A&B has evolved over its 150 years, starting in sugar, adding shipping, then tourism and now focusing on Hawai‘i real estate. Benjamin attributes the company’s longevity to being able to morph into relevant businesses that provide value and long-term stability.
Q: Where is A&B with its business simplification strategy?
Benjamin: We have achieved some goals, like being 100% Hawai‘i focused, which we achieved in 2018. The next goal is to be around 95% focused in commercial real estate. We’re not there yet; we still have Grace Pacific (a construction division) and a number of residential real estate projects that we intend to sell within a couple of years. We are now around 75% commercial.
As for Grace Pacific, we have engaged with prospective bidders and provided information to them. We are awaiting their interest and valuation of the company.
Q: You are 100% focused on Hawai‘i, yet some say diversification is good because it helps mitigate risk.
Benjamin: Yes, but a company should do what it knows best. For A&B, Hawai‘i is our home and we have been here for 150 years. We know the market and the community and the people. This allows us to create value in Hawai‘i much more than in other places on the Mainland.
Yes, the flip side is diversification can help during market downturns and make your earnings more stable. However, sometimes companies that seek too much diversification wind up diluting themselves. We are going to create value in the market and business we know best, then our investors can diversify their geographic risk by investing in a portfolio of companies.
Q: A&B considered converting to a real estate investment trust for many years before becoming a REIT IN 2017. What finally triggered the move?
Benjamin: We are entirely driven by the business we can do best and where we can create the best value for our stakeholders, which includes our employees, communities and shareholders. What we do best is commercial real estate. We spun Matson in 2012 and made the decision to be 100% Hawai‘i. In 2016, we decided to go almost exclusively into commercial real estate. Then we decided the best vehicle for us would be a REIT structure, because it is what most commercial real estate investors look for.
Q: The move was also intended to provide better access to capital and a bigger investor base. How is that strategy working so far?
Benjamin: The whole process is not done. It is a little like changing the offensive scheme on a football team. When you first change your approach, you don’t have all of the systems and components to be successful in that new strategy. So we are still developing that. But we have made significant gains. We brought in all of the right people to lead our commercial real estate business, and they are working well with our existing team. What we do next is to make sure we have all the right information systems and practices. We are making great progress in that.
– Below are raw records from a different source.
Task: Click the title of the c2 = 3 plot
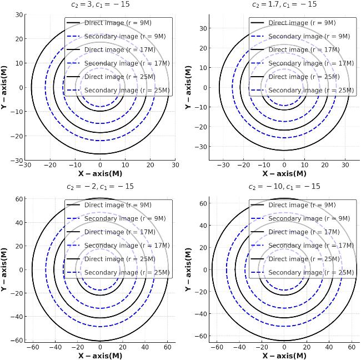[100, 4]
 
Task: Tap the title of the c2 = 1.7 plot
[284, 4]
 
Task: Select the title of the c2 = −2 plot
[100, 187]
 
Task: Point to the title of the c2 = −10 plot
[284, 187]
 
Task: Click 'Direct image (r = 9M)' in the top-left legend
[118, 23]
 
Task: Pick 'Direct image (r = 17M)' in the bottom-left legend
[118, 232]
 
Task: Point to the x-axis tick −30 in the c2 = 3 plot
[25, 165]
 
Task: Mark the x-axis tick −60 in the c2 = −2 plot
[33, 347]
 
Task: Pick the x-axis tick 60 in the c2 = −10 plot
[352, 347]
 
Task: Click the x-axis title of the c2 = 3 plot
[100, 173]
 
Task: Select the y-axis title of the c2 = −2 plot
[4, 269]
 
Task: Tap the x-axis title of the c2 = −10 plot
[284, 356]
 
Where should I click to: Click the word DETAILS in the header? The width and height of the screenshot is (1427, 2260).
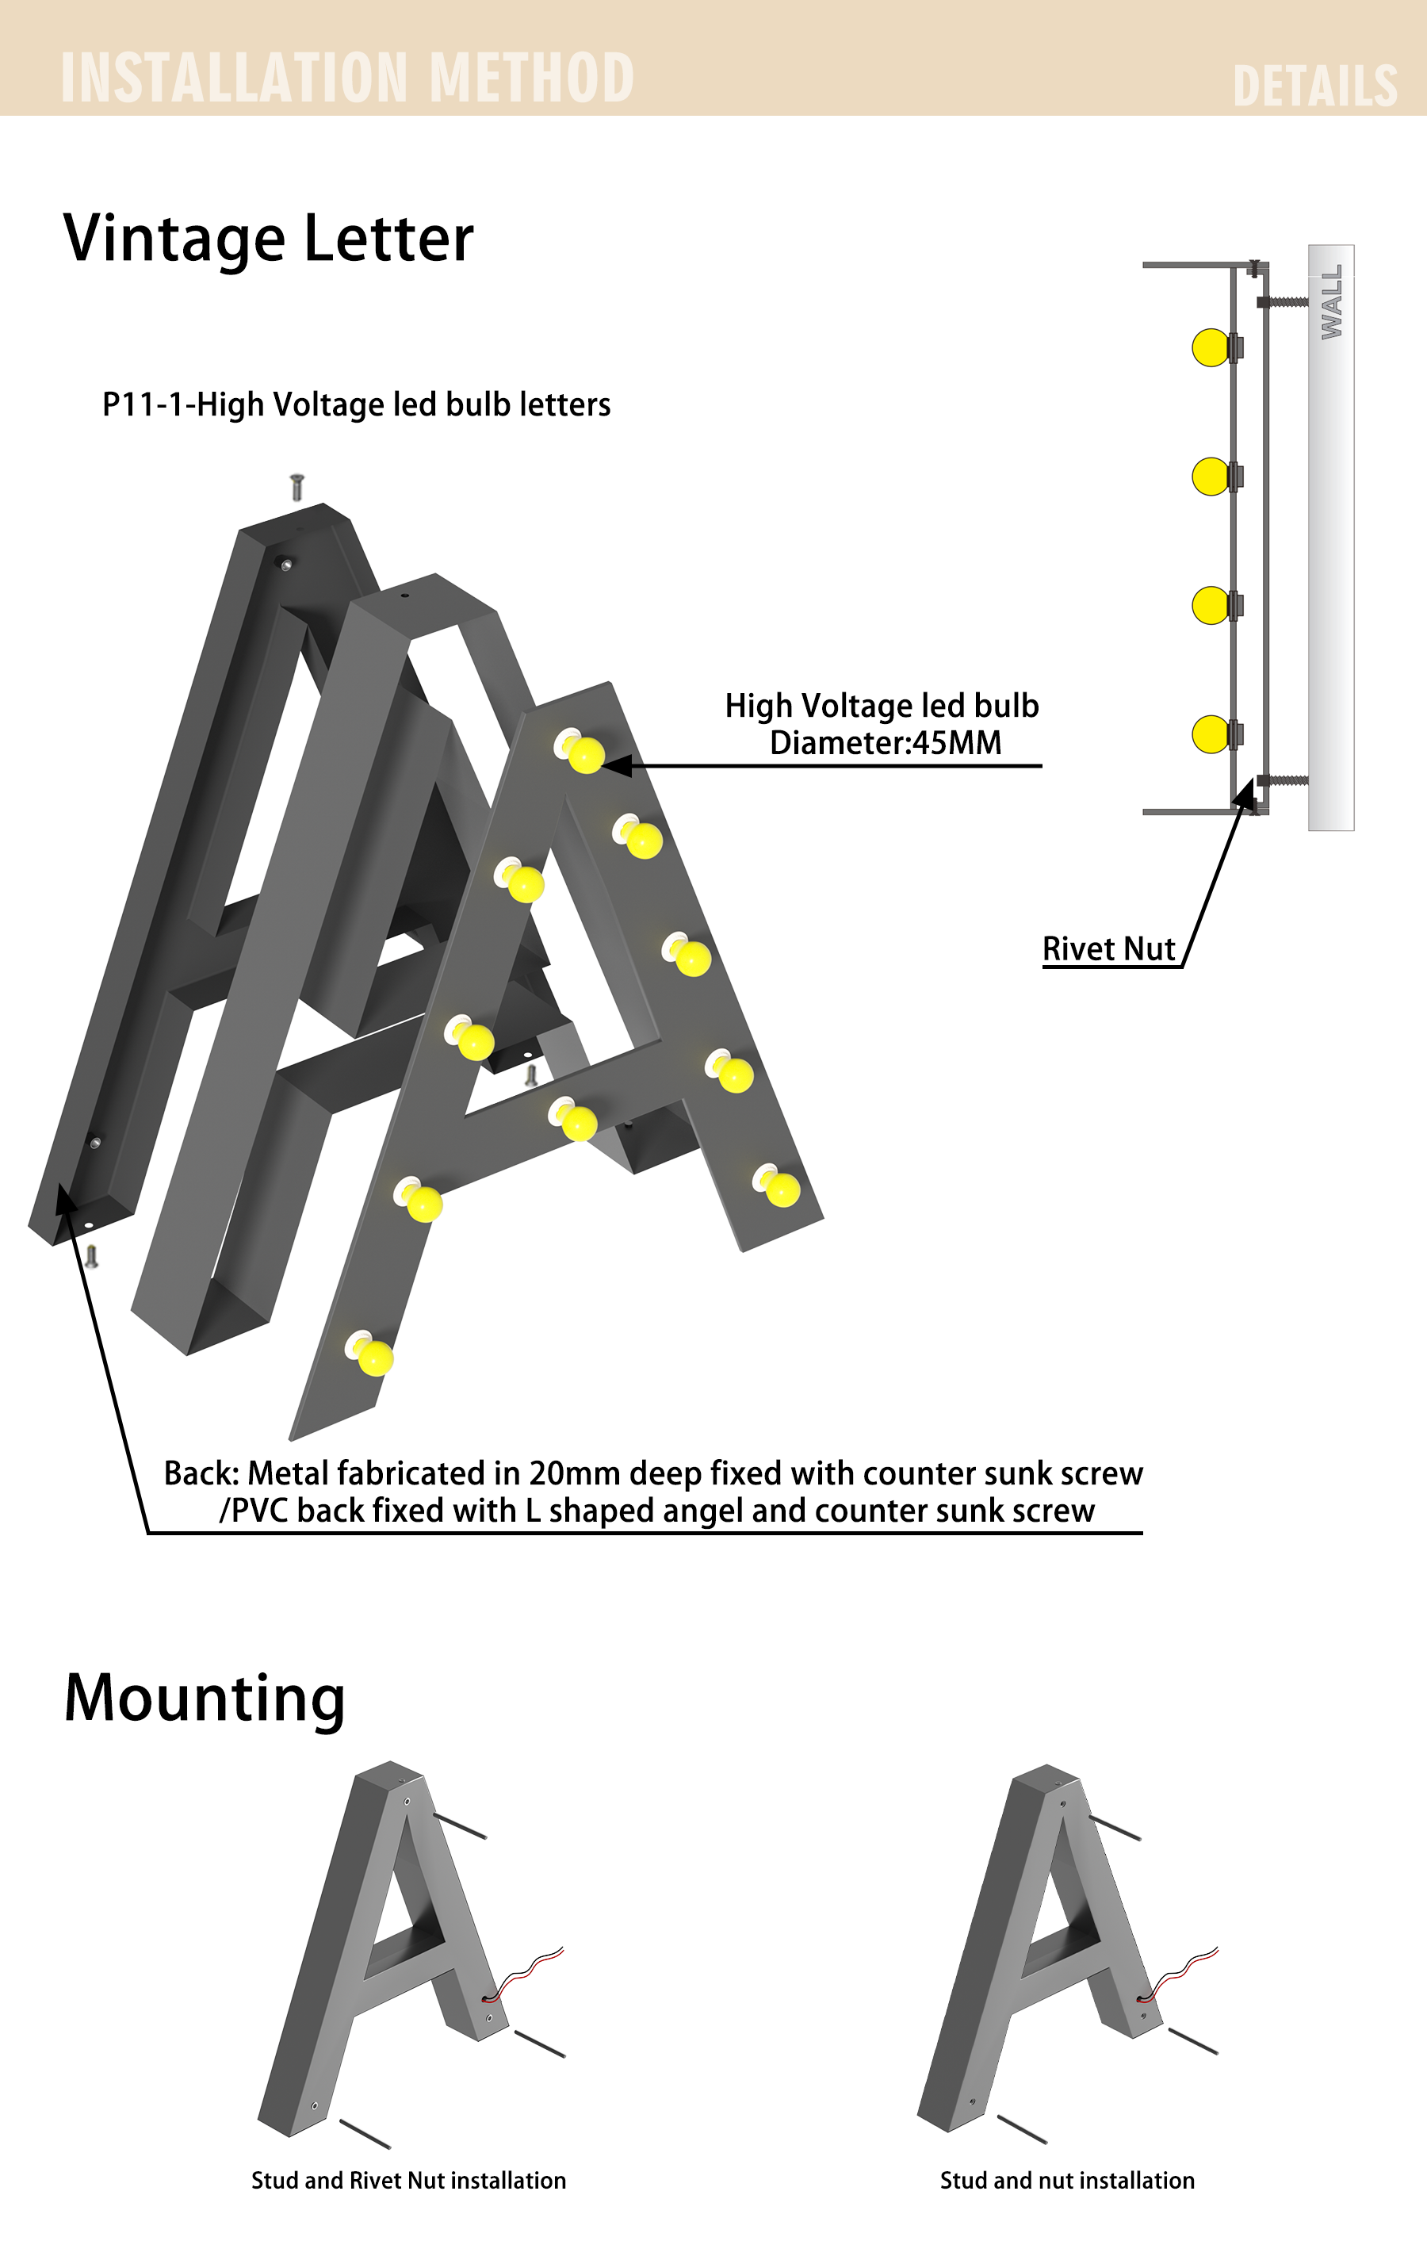tap(1314, 86)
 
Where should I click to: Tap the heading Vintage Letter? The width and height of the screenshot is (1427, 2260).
tap(268, 239)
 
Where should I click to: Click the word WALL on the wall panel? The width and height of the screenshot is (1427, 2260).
tap(1331, 301)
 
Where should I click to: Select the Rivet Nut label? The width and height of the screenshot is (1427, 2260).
tap(1109, 949)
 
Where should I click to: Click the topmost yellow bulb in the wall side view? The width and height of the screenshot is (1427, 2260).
tap(1211, 347)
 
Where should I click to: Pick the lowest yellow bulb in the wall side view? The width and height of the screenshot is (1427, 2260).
tap(1211, 734)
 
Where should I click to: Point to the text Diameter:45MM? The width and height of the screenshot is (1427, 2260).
tap(886, 742)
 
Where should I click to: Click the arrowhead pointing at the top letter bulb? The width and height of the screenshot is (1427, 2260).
tap(617, 766)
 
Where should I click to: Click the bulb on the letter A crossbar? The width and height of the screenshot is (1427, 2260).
tap(573, 1119)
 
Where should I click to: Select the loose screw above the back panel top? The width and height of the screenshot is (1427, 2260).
tap(297, 487)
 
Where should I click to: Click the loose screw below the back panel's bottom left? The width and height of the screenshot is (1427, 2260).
tap(91, 1256)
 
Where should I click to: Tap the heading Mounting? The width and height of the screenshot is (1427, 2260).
tap(205, 1699)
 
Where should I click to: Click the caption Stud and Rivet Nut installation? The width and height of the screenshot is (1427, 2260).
tap(408, 2180)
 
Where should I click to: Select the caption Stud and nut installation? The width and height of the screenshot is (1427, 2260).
tap(1068, 2180)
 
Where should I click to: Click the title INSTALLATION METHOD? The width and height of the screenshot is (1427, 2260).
tap(347, 77)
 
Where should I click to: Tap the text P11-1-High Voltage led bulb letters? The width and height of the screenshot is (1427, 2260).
tap(357, 404)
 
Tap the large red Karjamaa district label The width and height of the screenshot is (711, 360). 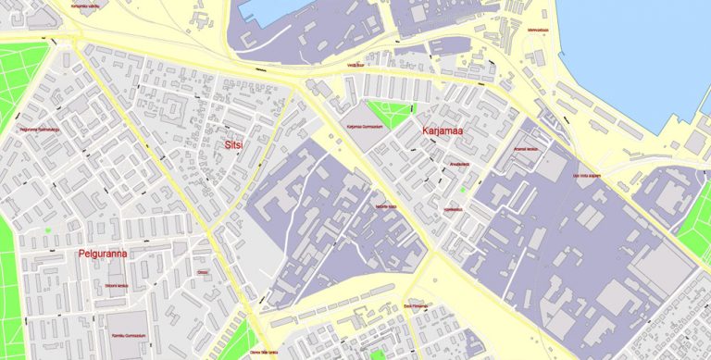pyautogui.click(x=442, y=132)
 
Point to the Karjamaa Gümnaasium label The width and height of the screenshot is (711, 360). pyautogui.click(x=364, y=128)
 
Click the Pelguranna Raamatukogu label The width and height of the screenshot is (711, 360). pyautogui.click(x=39, y=130)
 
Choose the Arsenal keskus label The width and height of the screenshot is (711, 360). pyautogui.click(x=525, y=149)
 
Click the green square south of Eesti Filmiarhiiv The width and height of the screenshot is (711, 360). pyautogui.click(x=377, y=354)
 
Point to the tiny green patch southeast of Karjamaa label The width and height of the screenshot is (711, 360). pyautogui.click(x=461, y=190)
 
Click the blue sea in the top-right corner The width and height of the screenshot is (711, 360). pyautogui.click(x=639, y=46)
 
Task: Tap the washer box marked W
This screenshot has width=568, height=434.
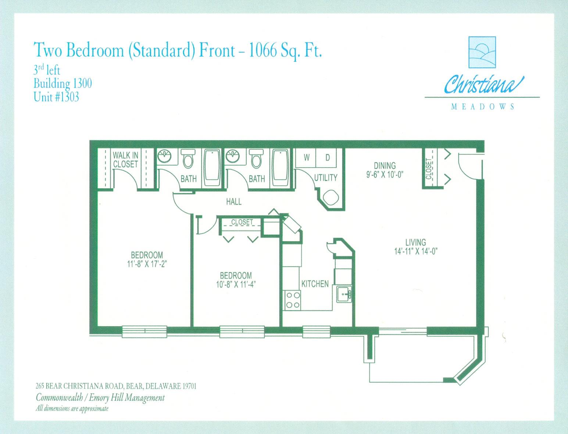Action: click(306, 157)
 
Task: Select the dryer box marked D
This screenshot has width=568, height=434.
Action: click(327, 157)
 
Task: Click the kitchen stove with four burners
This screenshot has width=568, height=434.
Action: click(292, 299)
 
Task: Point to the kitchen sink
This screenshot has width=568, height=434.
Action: click(344, 294)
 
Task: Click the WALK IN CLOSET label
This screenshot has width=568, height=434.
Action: click(125, 160)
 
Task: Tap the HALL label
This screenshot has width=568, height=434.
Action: click(234, 202)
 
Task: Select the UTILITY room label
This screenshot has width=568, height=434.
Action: click(325, 178)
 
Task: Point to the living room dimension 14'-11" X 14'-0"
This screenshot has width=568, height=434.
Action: click(416, 252)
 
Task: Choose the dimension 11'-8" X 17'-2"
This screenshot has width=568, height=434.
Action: click(147, 264)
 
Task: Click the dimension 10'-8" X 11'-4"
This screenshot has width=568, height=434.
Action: click(236, 284)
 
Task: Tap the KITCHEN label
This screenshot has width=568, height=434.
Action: click(315, 284)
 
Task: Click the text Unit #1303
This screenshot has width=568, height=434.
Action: click(56, 97)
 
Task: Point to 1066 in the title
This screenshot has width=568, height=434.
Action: click(263, 51)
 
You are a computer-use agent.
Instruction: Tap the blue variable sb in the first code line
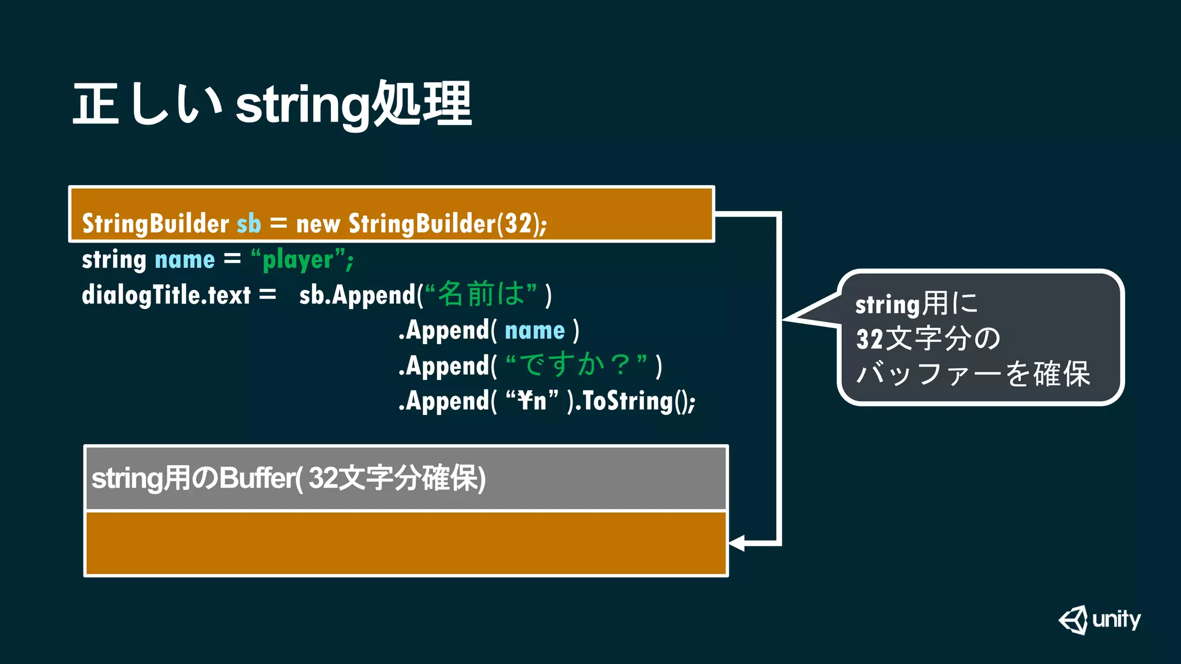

The last piece is having the business focus that we are striving to achieve: 95% focused on commercial real estate. We are still a bit of a complicated story for investors, and our objective is to be more simplified. Once we have done that we will reap the rewards and be able to grow because we have better investor appreciation and access to more capital.
Q: With the City and County of Honolulu targeting illegal vacation rentals, do you think that will affect customer traffic at commercial properties in Kailua?
Benjamin: The impact on Kailua of that law is difficult to predict. It depends on the effectiveness of enforcement.
Our focus in all of our properties is the local markets. We have focused on grocery-anchored community shopping centers and industrial properties because we do not want to be a primarily tourist-oriented business. We all know Hawai‘i benefits from tourism, but we want to be focused on serving the local community.
What I can say is that A&B is very focused on engaging with the community. So even if there is a decline in tourist traffic, we will help our tenants survive and thrive. Look at what we did with the old Macy’s store in Kailua. We converted that into a gathering place for the local community: from a fitness center to a vegetarian food store to two vibrant indoor/outdoor restaurants. Locals are flocking to that.
Q: Many businesses in Hawai‘i chase tourism dollars, but the strategy you describe goes against that current. Why?
Benjamin: Tourism tends to be a volatile portion of our economy. Clearly, the state has seen a tremendous uptick in tourism, but that can turn around. The local residents are here and if we can appeal to them and provide for their needs, it is a more stable business model.
Q: Real estate is cyclical, and the predictions are the market will cool off. How are you preparing?
Benjamin: The odds are there will be some slowdown over the next few years, and the best way we can prepare is by ensuring we have a strong balance sheet. We are taking steps that ensure our leverage is appropriate and that we are well-positioned for a downturn. All downturns are different, so we don’t know to what extent our centers will be impacted, but we have to be prepared regardless.
This interview has been edited for clarity and conciseness.